Human Rights in older age: Towards the elimination of ageism and age discrimination

Join us for a special side event of the 48th session of the Human Rights Council on Tuesday 21 September 14:00 Geneva time.

Ageism is a global phenomenon, which has serious consequences for individuals and society at large. According to the UN Global Report on Ageism, half of the world’s population is ageist against older persons. The COVID-19 pandemic brought to light entrenched ageism and age discrimination in many areas including hate speech in public discourse and on social media. Despite its scale and harmful impacts, ageism remains largely unknown and is often considered more acceptable compared to other forms of discrimination.

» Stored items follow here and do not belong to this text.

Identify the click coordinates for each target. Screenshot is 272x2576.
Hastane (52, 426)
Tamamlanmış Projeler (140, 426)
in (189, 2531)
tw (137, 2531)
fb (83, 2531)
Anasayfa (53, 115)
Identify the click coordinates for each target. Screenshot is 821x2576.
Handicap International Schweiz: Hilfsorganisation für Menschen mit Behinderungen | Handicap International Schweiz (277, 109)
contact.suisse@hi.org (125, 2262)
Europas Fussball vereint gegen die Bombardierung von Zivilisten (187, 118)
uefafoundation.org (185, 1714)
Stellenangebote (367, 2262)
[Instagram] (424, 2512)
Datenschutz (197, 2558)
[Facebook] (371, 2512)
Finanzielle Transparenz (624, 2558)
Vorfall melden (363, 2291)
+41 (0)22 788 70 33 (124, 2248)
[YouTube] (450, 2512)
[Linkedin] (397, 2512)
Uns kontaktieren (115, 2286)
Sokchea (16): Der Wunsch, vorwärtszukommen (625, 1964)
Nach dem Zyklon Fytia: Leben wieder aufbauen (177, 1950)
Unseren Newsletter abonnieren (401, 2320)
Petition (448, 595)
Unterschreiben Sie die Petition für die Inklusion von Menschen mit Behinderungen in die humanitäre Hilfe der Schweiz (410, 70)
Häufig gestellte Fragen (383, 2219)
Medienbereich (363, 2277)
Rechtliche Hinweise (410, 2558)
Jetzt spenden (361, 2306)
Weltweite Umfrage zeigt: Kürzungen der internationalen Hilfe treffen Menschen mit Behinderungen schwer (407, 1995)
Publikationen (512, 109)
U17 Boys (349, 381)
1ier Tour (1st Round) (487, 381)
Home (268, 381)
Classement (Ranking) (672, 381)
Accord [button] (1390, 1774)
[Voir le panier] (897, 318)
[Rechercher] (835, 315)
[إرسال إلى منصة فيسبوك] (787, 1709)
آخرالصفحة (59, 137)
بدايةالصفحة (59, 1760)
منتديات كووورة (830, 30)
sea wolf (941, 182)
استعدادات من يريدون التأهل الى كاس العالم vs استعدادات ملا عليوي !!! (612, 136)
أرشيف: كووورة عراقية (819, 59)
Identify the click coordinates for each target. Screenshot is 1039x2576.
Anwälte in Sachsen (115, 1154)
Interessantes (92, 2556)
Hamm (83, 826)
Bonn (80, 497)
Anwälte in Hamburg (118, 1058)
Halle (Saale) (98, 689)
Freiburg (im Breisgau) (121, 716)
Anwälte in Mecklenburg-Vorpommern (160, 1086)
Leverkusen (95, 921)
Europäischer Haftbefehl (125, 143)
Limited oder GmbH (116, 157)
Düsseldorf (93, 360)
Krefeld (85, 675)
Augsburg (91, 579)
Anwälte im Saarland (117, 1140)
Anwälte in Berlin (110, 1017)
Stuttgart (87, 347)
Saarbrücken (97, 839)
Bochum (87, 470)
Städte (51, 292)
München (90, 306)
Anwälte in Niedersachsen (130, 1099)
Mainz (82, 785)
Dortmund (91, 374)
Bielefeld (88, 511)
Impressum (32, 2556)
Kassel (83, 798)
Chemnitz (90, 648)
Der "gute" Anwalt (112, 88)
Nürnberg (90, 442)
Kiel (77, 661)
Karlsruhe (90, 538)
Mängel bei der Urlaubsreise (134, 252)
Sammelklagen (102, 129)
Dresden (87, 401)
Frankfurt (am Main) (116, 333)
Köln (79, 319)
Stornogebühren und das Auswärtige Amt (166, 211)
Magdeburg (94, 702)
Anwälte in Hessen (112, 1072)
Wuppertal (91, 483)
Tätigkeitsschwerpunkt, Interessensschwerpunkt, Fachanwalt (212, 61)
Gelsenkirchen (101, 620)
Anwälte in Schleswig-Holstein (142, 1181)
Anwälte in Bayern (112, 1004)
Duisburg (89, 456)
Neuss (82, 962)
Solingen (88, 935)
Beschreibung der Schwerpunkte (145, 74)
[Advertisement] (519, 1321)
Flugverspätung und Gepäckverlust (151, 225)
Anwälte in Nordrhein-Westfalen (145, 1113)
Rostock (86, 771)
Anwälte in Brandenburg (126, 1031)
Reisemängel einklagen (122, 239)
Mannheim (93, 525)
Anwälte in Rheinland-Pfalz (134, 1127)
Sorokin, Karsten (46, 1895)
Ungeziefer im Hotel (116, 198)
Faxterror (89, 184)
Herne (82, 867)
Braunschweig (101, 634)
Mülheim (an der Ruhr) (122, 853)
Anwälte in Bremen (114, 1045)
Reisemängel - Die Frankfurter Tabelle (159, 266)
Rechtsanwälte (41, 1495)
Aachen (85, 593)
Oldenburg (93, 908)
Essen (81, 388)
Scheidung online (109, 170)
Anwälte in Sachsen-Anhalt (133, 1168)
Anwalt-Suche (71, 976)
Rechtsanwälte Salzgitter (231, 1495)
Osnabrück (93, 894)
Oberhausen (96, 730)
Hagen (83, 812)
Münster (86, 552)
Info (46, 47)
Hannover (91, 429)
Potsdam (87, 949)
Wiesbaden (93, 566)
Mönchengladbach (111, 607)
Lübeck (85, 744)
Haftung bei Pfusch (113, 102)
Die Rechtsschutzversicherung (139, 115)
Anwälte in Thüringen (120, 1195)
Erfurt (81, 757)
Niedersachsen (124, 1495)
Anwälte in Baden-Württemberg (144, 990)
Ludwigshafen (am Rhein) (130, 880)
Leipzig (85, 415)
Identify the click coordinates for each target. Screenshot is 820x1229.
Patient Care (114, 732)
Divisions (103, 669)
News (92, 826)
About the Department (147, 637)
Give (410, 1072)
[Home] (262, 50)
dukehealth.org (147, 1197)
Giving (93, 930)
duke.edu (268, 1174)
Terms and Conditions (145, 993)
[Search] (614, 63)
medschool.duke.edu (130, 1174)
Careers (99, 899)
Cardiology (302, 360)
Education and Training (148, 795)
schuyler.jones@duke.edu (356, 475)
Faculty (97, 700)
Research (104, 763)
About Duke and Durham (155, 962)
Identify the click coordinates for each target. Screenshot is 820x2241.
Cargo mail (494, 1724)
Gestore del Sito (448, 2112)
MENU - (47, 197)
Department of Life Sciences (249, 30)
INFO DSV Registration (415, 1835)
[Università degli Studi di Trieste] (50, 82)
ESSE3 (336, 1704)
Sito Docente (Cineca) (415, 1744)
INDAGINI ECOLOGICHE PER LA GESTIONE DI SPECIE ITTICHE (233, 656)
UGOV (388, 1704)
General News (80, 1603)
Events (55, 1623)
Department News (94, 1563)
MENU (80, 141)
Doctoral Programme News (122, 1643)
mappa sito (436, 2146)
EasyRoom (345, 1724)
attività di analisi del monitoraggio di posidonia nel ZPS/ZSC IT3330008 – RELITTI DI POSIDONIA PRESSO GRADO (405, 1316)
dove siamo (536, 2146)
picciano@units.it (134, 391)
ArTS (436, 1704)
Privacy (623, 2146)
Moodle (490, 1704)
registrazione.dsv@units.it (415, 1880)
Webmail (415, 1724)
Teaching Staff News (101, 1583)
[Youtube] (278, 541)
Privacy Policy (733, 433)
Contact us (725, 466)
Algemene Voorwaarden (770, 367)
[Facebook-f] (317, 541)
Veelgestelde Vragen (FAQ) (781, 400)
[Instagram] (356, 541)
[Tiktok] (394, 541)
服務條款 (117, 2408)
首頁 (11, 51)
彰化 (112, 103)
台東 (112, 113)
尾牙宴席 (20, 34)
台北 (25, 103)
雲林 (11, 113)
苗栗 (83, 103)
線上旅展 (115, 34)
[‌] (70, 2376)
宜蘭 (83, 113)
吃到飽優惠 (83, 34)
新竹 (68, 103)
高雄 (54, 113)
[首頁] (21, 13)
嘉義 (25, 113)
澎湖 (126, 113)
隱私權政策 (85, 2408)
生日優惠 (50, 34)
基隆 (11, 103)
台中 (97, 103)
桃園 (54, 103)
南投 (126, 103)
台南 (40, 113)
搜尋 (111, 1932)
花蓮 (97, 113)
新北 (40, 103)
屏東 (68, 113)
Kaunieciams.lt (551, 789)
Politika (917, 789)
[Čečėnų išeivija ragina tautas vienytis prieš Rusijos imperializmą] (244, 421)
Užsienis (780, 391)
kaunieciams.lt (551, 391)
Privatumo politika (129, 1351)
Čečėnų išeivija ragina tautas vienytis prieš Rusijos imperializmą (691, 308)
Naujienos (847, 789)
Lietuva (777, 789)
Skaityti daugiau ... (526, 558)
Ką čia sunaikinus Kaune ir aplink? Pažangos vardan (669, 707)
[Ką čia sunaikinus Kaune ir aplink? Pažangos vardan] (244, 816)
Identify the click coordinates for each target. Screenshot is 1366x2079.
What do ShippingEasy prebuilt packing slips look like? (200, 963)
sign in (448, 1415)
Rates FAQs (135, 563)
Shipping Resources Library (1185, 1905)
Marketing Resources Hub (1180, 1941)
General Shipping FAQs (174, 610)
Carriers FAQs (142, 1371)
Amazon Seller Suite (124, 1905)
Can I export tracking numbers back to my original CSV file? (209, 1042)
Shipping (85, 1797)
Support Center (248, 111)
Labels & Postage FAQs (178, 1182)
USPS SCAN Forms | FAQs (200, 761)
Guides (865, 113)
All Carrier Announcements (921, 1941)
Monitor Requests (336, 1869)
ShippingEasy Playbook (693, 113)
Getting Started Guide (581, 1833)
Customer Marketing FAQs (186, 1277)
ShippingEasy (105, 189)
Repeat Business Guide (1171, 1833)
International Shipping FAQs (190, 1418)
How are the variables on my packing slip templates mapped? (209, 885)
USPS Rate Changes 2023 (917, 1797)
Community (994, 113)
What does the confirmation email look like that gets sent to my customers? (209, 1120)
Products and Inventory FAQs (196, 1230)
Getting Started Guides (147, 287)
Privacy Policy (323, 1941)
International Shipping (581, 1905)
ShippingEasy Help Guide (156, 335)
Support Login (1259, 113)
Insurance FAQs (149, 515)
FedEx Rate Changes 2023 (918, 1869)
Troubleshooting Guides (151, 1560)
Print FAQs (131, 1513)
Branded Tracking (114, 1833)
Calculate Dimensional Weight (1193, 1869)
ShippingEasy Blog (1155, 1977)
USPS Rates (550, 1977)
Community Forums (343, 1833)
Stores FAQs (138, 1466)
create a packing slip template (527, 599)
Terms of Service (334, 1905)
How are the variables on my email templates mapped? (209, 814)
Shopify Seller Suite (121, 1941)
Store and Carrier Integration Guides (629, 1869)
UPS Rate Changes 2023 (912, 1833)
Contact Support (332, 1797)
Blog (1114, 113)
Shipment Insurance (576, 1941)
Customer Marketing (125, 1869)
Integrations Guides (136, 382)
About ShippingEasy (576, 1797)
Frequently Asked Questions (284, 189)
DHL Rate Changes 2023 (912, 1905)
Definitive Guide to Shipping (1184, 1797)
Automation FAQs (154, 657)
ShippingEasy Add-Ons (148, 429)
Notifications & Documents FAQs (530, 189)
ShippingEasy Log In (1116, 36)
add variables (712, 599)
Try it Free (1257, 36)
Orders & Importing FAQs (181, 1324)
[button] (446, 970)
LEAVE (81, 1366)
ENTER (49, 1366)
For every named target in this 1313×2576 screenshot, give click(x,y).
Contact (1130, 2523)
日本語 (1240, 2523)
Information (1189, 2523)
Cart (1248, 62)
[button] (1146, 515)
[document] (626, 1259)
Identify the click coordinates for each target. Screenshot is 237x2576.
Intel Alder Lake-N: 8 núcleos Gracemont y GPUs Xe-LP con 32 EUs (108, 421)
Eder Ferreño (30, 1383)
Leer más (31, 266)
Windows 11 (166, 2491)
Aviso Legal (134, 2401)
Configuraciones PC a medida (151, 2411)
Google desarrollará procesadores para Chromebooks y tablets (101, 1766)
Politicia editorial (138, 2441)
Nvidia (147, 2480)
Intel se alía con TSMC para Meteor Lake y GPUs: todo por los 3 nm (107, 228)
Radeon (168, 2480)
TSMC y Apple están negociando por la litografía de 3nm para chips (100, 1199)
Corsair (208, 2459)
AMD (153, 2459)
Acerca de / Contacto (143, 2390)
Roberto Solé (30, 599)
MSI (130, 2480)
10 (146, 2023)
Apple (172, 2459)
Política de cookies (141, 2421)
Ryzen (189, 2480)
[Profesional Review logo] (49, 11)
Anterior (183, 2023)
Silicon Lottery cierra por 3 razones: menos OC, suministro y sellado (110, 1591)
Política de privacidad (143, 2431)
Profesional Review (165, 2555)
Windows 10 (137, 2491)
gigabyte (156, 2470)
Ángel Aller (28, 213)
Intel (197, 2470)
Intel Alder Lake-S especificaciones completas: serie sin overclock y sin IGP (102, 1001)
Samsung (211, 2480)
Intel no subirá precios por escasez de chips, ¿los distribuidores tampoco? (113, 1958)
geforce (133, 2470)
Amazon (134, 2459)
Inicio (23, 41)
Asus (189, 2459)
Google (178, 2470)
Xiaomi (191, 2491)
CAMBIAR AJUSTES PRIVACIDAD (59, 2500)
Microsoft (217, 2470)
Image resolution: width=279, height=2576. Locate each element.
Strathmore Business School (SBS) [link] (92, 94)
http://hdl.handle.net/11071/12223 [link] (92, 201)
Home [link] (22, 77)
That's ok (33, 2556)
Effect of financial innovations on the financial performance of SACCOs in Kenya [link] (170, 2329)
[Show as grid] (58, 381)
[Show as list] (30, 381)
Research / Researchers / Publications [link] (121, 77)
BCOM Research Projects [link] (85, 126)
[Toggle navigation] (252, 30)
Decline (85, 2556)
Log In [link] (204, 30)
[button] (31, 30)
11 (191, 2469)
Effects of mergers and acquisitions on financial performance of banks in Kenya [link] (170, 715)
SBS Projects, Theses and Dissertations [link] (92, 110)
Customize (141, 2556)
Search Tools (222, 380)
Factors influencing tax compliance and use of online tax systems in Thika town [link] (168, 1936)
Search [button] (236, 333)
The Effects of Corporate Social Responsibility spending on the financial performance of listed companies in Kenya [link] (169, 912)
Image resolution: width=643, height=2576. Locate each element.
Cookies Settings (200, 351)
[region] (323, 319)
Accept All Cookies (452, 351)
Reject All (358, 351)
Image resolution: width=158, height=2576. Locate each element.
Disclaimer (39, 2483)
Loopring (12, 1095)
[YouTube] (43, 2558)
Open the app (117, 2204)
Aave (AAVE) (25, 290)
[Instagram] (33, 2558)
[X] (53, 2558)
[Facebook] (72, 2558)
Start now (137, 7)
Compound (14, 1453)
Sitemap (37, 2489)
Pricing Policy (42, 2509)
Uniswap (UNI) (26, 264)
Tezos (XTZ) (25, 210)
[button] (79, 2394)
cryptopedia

The report of the UN Independent Expert on the enjoyment of all human rights by older persons to the 48th session of the HRC (A/HRC/48/53), examines ageism and age discrimination, analyses their possible causes and manifestations, and reviews the way the existing legal and policy frameworks at the international and regional levels protects older persons against ageism and age-discrimination.

This side event of the 48th session will bring to the fore real-life experiences of ageism and age discrimination faced by older persons and will take stock of the Independent Expert’s conclusions and recommendations with the aim to discuss strategies to address and prevent ageism and age discrimination and to ensure the promotion and protection of the rights of older persons.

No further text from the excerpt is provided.